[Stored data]
◆ ◆ ◆ ◆

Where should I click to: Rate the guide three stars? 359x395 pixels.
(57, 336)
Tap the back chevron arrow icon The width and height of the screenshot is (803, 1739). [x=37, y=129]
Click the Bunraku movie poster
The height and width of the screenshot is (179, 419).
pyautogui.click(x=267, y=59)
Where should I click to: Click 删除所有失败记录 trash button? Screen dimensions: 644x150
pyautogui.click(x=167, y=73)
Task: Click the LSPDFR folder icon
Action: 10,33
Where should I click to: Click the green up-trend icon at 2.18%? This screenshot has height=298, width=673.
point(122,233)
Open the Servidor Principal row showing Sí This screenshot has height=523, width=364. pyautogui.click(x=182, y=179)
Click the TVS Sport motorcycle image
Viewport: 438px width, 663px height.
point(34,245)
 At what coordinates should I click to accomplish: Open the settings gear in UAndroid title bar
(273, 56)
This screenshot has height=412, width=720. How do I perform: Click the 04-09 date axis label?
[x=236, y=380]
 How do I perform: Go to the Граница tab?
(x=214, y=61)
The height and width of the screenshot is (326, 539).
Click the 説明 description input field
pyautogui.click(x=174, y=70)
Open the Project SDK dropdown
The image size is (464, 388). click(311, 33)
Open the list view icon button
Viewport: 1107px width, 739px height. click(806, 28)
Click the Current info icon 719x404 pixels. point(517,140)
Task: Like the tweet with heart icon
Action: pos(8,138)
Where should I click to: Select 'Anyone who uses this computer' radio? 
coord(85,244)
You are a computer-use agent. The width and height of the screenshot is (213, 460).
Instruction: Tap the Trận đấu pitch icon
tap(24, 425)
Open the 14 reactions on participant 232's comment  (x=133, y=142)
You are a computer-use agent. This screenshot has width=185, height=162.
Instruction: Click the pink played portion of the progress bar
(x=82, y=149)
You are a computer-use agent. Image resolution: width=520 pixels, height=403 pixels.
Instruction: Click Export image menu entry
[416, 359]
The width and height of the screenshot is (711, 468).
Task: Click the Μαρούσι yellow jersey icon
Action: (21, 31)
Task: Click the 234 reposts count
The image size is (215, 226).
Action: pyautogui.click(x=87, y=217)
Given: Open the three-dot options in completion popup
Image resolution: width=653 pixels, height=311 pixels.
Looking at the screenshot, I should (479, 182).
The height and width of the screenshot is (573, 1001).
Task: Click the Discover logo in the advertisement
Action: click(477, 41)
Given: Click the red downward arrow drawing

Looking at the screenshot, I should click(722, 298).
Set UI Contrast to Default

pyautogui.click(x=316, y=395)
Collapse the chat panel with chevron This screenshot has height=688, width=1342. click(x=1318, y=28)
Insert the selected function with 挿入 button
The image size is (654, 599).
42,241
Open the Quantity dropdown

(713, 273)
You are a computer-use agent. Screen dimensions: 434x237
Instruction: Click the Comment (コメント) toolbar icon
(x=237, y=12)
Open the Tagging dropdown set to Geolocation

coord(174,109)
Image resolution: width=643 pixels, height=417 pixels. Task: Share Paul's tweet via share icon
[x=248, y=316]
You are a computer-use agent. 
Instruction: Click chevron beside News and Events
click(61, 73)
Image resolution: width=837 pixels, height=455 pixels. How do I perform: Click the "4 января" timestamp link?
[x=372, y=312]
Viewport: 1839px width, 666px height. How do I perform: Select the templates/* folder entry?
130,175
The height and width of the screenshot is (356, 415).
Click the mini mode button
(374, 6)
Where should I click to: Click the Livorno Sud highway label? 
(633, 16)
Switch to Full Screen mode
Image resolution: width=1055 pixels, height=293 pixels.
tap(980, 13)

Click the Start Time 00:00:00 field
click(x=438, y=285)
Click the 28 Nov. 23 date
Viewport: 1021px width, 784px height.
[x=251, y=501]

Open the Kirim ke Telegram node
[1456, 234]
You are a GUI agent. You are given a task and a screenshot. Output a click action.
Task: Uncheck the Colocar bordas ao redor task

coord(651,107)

◆ ◆ ◆ ◆

▶ [REQUIRED ACTION]: Every line above that holds the string "agent" counts once. State how many such lines there are, as a number alone.

▶ [FINISHED EXERCISE]: 6